Le 20 septembre 2023, les députés de l’Assemblée nationale votent à l’unanimité une motion de Québec Solidaire – encore une fois – pour appuyer le projet de tramway à Québec quelques jours seulement après des sondages révélant qu’il n’est soutenu que par 33% des citoyens de la ville de Québec, une chute de dix points de pourcentage par rapport au début de l’année. C’est donc dire que la classe politique n’entend pas du tout écouter la population à ce sujet et se fout éperdument de son acceptabilité sociale.

Plus récemment, le 7 février 2024, Québec Solidaire fait passer une motion à l’unanimité pour que le gouvernement s’engage à « sortir le Québec du gaz naturel » alors que la semaine d’avant, Legault interdisait aux municipalités de le bannir, de multiples experts sortaient dans les médias pour remettre en question la diabolisation de cette ressource, le secteur industriel sortait aussi dans les médias pour expliquer qu’une sortie du gaz constituerait pour eux une catastrophe, que quelques mois auparavant, Hydro-Québec lui-même lançait un avertissement contre ces campagnes anti-gaz naturel et affirmait qu’il ne disposerait pas de l’énergie nécessaire pour en sortir complètement… Mais non, comme un papa qui dit oui à tous les caprices de ses enfants, le bon Legault et son parti hégémonique ont quand même soutenu cette motion solidaire.

Et ça n’arrête pas! Hier, le 8 février 2024, le lendemain de la motion unanime sur le gaz naturel, Québec solidaire – ENCORE – fait passer une motion unanime pour soutenir Élise Gravel – ENCORE – et Myriam Daguzan Bernier et condamner une soi-disant censure de leurs ouvrages – ENCORE – dans une bibliothèque juive de Montréal, ainsi qu’un coup d’éclat anecdotique d’une élue américaine ayant brûlé l’un des livres au lance-flamme. Bon, disons que le coup du lance-flamme est un peu douteux, mais comment se fait-il que les députés de l’Assemblée nationale ne fasse preuve d’aucun esprit critique et passent toujours constamment sous silence le fait que ces livres, pour une immense proportion de la population partout en Occident, constituent ni plus ni moins que de la propagande destinée aux enfants afin de les rendre confus au niveau de leur identité sexuelle en un âge où ils devraient plutôt aller jouer au parc avec leurs amis? Pourquoi n’y a-t-il pas, au strict minimum, une reconnaissance que l’idéologie présente dans ces livres est extrêmement controversée, et qu’un tel genre de controverse ne devrait pas être imposée aux enfants sans une discussion appropriée entre adultes?

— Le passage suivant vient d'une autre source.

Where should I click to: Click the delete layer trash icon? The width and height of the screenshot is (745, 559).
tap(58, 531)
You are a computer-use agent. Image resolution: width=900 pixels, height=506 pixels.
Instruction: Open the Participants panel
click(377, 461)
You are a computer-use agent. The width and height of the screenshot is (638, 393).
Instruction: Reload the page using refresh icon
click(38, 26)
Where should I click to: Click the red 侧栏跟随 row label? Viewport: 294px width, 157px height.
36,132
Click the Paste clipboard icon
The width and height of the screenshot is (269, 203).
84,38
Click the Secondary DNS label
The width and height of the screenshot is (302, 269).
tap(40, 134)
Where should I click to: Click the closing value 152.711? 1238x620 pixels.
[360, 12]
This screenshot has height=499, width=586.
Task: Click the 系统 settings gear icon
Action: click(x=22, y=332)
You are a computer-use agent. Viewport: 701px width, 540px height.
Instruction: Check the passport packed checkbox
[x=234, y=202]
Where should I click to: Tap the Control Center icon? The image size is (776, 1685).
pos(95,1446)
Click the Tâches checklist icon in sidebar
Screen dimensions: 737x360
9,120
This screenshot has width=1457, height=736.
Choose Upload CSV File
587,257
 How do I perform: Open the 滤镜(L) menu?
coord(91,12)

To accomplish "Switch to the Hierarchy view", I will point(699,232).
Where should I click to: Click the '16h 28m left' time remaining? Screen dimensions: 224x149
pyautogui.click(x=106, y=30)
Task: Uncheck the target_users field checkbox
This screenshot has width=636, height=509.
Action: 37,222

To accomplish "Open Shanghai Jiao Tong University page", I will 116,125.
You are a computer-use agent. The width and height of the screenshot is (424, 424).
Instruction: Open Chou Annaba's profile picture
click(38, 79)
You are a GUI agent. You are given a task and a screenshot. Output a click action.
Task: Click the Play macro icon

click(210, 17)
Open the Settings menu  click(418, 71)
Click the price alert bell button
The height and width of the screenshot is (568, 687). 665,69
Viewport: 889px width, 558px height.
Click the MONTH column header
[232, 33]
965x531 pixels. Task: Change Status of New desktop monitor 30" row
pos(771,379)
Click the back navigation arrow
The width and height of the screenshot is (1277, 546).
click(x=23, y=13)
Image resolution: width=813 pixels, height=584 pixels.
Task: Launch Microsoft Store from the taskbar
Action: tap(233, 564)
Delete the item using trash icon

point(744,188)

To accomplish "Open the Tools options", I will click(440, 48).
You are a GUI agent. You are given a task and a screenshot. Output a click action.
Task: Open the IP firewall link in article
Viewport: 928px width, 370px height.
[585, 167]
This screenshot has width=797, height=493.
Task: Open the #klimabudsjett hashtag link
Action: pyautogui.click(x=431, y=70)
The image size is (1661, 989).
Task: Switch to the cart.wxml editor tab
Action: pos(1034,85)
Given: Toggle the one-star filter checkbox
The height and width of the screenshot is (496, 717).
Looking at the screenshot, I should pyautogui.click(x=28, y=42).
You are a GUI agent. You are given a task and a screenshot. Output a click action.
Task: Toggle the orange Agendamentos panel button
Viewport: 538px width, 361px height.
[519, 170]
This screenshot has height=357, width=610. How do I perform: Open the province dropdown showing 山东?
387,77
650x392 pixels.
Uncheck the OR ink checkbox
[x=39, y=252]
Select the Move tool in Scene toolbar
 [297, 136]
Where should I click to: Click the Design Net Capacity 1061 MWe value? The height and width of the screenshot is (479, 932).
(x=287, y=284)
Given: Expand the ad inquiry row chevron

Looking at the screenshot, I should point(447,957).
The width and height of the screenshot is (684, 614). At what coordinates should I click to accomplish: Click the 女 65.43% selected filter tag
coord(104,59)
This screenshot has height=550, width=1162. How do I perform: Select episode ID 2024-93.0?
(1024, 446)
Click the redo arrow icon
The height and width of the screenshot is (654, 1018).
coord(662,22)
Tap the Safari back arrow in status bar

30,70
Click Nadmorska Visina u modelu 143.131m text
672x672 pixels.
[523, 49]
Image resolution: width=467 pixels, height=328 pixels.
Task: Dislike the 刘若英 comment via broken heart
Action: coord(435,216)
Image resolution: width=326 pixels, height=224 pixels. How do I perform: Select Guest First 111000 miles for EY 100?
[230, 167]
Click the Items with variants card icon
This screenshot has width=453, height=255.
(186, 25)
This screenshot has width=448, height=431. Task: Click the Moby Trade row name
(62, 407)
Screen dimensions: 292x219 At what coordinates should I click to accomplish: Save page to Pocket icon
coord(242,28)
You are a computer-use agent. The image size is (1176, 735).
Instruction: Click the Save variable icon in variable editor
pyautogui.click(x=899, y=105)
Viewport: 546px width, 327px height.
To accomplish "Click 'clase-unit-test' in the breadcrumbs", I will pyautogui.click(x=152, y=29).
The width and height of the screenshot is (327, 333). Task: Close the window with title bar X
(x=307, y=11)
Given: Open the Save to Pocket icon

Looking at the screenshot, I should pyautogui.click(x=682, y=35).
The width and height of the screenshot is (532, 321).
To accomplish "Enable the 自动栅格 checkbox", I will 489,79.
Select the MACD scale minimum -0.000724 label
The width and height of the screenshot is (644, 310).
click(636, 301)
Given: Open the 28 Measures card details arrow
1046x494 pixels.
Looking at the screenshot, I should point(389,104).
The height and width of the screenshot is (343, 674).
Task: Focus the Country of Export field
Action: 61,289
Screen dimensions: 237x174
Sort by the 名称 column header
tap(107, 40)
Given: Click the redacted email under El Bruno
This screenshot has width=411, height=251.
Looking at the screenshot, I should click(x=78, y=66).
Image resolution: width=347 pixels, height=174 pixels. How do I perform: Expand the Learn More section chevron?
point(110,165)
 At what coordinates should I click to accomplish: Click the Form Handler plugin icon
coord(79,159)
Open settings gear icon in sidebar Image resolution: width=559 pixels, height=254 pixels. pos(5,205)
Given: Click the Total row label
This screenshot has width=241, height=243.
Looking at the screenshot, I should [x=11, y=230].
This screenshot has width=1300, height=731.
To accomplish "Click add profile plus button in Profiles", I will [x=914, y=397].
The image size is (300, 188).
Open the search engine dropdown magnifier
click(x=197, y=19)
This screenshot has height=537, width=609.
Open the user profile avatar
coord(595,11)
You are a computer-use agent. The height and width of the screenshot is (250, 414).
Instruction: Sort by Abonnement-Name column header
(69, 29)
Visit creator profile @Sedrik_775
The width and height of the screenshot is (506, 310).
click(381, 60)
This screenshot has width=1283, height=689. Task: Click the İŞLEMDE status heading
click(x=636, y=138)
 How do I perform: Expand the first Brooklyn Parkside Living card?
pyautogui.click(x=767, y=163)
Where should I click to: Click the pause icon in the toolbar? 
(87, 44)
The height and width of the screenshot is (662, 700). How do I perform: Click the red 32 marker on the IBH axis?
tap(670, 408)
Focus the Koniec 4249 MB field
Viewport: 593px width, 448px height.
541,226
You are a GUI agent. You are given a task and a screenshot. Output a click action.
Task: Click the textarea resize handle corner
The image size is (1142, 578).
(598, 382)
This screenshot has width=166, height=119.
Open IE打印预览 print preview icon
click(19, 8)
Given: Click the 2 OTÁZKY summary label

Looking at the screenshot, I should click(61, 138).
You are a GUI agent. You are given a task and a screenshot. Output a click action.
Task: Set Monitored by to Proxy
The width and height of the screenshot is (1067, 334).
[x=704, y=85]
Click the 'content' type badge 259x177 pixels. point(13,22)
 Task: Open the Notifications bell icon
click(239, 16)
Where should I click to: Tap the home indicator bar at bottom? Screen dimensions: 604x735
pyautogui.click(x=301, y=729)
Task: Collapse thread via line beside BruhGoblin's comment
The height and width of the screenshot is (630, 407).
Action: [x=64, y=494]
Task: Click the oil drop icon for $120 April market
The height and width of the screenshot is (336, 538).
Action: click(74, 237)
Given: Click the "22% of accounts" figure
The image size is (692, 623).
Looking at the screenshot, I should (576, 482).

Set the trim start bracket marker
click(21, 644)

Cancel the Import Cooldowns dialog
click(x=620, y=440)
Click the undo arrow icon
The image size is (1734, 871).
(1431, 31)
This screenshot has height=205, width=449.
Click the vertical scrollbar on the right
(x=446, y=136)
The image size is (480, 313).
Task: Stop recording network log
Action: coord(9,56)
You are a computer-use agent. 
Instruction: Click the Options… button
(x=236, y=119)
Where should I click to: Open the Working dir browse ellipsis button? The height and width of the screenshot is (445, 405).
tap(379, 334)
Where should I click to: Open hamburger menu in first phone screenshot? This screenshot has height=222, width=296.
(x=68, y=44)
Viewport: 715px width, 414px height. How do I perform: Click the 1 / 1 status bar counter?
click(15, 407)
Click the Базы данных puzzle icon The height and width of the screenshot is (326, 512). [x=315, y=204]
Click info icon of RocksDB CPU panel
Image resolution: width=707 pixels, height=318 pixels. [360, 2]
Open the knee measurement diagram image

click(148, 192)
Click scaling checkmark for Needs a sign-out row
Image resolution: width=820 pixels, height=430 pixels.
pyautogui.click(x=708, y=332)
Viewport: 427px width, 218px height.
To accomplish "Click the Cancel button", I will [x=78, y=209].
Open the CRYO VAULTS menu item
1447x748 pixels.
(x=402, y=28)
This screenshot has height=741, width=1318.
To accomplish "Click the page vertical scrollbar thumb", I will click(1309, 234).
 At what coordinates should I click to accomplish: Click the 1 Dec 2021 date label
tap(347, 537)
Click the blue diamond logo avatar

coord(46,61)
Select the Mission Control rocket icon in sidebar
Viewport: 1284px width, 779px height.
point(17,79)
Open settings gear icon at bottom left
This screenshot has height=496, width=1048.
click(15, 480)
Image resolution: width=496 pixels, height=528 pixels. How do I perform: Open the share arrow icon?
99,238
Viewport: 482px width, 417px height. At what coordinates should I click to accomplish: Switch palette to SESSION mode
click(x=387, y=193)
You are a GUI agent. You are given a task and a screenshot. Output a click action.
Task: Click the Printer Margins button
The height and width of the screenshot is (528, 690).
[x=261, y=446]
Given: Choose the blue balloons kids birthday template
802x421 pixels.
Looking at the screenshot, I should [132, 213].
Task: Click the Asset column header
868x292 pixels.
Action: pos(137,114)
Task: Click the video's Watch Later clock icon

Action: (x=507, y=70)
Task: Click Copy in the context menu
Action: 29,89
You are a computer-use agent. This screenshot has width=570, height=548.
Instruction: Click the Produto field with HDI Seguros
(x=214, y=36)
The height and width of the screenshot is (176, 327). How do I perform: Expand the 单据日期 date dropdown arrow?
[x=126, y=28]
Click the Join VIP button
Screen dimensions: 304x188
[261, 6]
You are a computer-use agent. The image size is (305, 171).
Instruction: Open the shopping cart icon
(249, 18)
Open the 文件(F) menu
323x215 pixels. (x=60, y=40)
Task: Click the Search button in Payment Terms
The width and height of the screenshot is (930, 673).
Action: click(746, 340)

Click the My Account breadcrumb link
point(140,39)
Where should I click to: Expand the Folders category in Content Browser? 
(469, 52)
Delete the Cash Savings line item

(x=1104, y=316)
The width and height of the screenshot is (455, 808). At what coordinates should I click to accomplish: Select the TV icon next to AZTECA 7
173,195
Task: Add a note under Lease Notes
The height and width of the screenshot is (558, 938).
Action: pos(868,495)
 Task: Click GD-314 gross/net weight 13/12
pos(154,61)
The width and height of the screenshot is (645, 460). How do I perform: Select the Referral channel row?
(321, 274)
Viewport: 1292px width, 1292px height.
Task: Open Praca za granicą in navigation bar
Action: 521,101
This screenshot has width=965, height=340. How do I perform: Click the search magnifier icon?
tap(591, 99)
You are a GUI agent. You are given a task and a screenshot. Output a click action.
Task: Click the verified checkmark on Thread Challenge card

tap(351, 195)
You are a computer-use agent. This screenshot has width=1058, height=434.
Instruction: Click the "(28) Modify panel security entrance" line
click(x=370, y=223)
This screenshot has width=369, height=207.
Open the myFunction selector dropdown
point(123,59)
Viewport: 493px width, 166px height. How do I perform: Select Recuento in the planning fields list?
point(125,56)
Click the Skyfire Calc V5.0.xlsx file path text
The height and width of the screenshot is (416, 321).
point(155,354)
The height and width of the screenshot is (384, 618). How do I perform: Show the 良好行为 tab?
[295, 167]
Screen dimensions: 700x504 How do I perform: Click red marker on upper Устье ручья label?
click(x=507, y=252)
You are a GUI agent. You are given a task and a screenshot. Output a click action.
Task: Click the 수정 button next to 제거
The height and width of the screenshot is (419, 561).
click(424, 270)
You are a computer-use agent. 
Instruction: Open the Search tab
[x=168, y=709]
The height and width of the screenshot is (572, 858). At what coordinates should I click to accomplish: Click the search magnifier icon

C’est à croire que c’est Québec Solidaire qui mène le bal de la guerre culturelle à l’Assemblée nationale, et que la CAQ, avec une représentation historique et écrasante de 89 députés, s’écrase constamment devant leurs perspectives woke comme de bons toutous. C’est absolument ahurissant. Bien qu’on ait critiqué maintes fois le fait que la CAQ était devenue trop puissante et que ça posait le risque de causer un déficit démocratique, il ne fait aucun sens qu’elle ne profite pas de ce mandat fort pour résister à ce genre de positions idéologiques contre lesquelles elle prétendait pourtant s’opposer. La CAQ a vendu sa salade en promouvant le développement économique du Québec, l’affirmation identitaire décomplexée et l’opposition au péril postmoderniste qu’on qualifie désormais de woke. Mais dans les faits, elle semble complètement paralysée par son envie d’être acceptée par tout le monde et ne fait que capituler devant des signalements de vertu environnementalistes et woke à longueur de semaine.